Work item ▸ According to the glutaminase abstract, what molecular weight was estimated for the enzyme, and by what methods?

[Opening Document segment section]

Purification and Some Properties of Glutaminase fromPseudomonas nitroreducensIFO 12694

Glutaminase (EC 3.5.1.2) was isolated from Pseudomonas nitroreducens IFO 12694 grown on 0.6% sodium glutamate as a nitrogen source (325-fold purification, 13% yield). The molecular weight of the enzyme was estimated to be 40,000 by gel filtration and SDS-gel electrophoresis. The enzyme hydro-lyzed glutamine optimally at pH 9, and its Km was 6.5 mm. d-Glutamine, γ-glutamyl p-nitroanilide, γ-glutamylmethylamide, γ-glutamylethylamide (theanine), and glutathione showed respectively 107, 85, 78, 74, and 82% reactivity of glutamine. Zn(2+), Ni(2+), Cd(2+), Co(2+), Fe(2+), and Cu(2+) repressed the enzyme activity strongly. Glutaminase formed γ-glutamylhydroxamate in the reaction mixture containing glutamine and hydroxylamine (transferring reaction). The optimum pH of the transferring reaction was 7-8, and the Km for glutamine and hydroxylamine were 4 mm and 120 mm, respectively. γ-Glutamyl derivatives hydrolyzable by glutaminase showed reactivity for the transferring reaction. Methylamine or ethylamine was replaceable for hydroxylamine with 3 or 8% reactivity. The effect of divalent cations was not so striking as in the hydrolyzing reaction.

[Closing Document segment section]
[Opening Excerpted records section]

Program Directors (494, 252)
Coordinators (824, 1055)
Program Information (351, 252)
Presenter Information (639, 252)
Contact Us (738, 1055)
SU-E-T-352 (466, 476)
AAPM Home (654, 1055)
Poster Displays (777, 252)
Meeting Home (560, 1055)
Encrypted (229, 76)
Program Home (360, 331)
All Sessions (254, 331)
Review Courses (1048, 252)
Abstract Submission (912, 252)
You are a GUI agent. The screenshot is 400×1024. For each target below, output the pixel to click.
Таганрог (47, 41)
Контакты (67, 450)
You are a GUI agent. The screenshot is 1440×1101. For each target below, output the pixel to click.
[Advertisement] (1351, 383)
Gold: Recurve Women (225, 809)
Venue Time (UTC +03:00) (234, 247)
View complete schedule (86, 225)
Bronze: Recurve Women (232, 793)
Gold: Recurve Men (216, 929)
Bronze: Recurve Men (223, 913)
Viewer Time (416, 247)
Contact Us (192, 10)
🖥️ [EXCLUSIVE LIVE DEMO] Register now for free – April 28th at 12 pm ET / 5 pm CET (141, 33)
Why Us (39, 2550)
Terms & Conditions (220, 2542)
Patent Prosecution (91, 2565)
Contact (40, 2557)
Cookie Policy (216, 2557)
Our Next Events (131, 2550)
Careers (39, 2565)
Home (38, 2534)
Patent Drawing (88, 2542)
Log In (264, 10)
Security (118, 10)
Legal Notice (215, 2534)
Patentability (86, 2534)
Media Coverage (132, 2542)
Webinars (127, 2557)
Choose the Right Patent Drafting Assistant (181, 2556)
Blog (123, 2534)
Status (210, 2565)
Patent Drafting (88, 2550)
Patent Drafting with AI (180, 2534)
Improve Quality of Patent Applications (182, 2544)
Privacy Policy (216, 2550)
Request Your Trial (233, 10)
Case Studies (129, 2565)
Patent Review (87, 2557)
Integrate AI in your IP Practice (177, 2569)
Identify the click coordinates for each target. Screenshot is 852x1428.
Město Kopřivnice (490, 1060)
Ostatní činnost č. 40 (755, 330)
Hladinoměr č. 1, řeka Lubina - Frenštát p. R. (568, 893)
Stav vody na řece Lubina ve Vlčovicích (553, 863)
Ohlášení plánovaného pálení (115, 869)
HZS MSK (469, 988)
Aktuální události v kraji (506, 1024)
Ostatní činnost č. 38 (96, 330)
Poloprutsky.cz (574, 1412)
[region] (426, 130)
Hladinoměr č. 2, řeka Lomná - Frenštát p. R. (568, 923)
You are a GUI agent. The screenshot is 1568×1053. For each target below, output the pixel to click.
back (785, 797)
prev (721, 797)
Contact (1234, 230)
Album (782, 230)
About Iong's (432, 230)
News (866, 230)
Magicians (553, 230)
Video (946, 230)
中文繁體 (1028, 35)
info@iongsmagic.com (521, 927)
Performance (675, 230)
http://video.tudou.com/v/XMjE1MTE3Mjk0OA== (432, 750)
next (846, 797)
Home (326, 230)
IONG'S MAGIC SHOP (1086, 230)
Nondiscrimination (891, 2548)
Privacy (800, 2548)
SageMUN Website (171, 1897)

[Closing Excerpted records section]

Solution for this exercise ▸ 40,000, estimated by gel filtration and SDS-gel electrophoresis.